**Records for the task**
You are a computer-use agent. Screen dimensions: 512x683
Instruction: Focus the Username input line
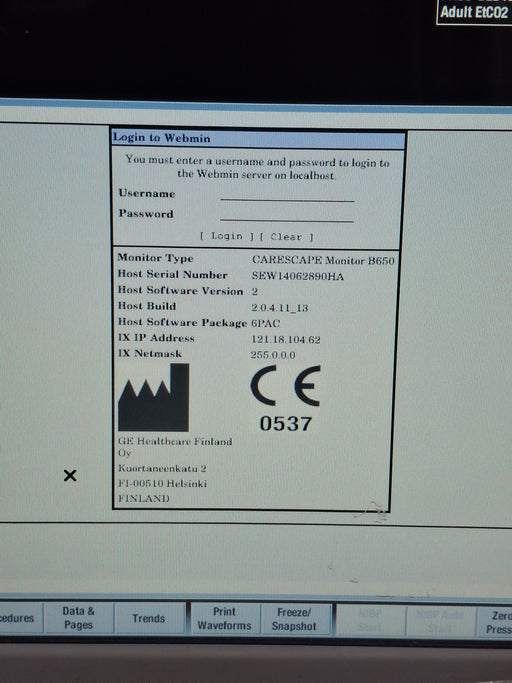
...
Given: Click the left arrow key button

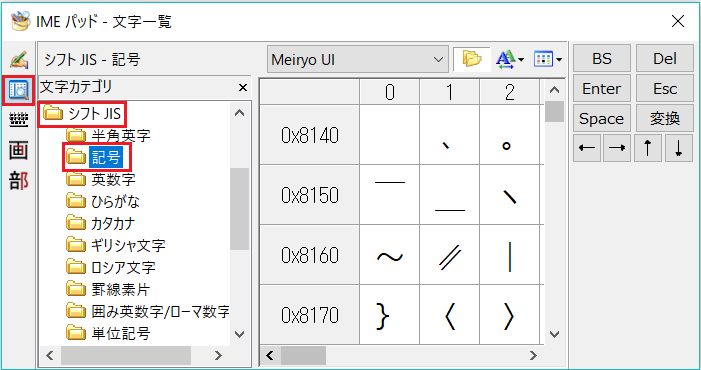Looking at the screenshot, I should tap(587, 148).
==
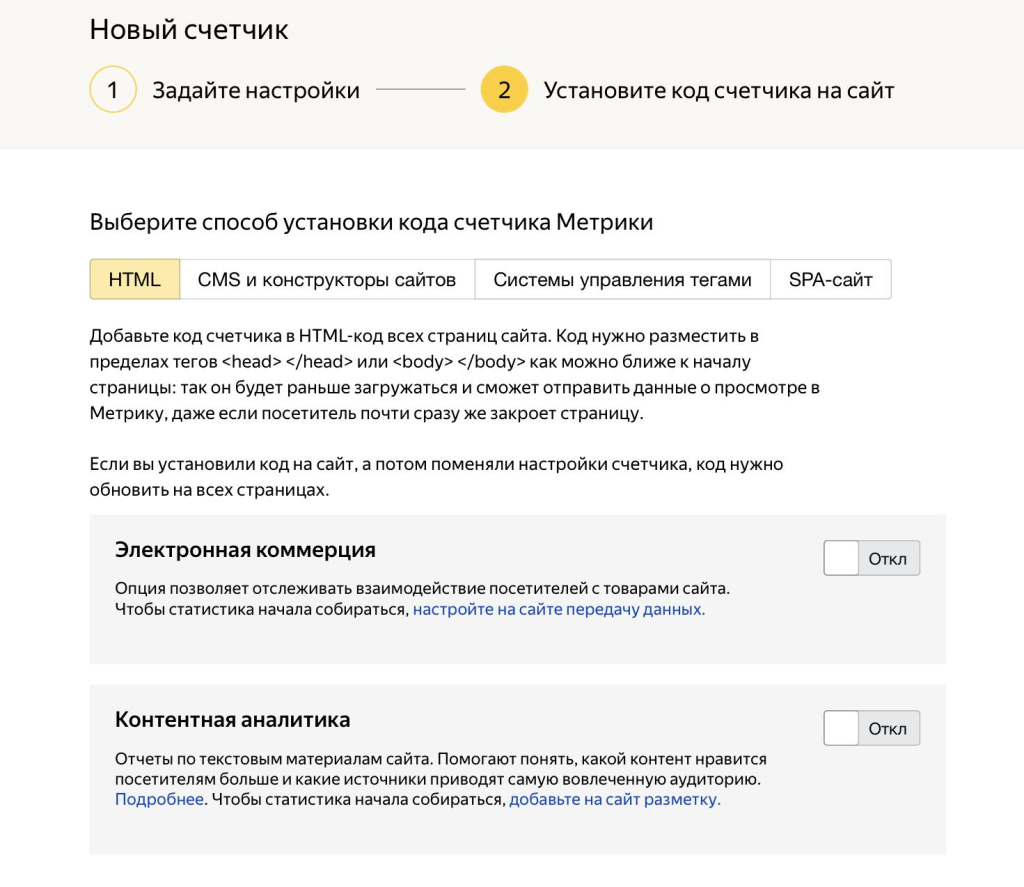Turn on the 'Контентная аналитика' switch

**Problem statement**
When you reach the line containing "You are a computer-use" in the data above, start copying exactly, and stop after the line containing "Instruction: Focus the Username input line".

**Reply to the exercise**
You are a computer-use agent. Screen dimensions: 512x683
Instruction: Focus the Username input line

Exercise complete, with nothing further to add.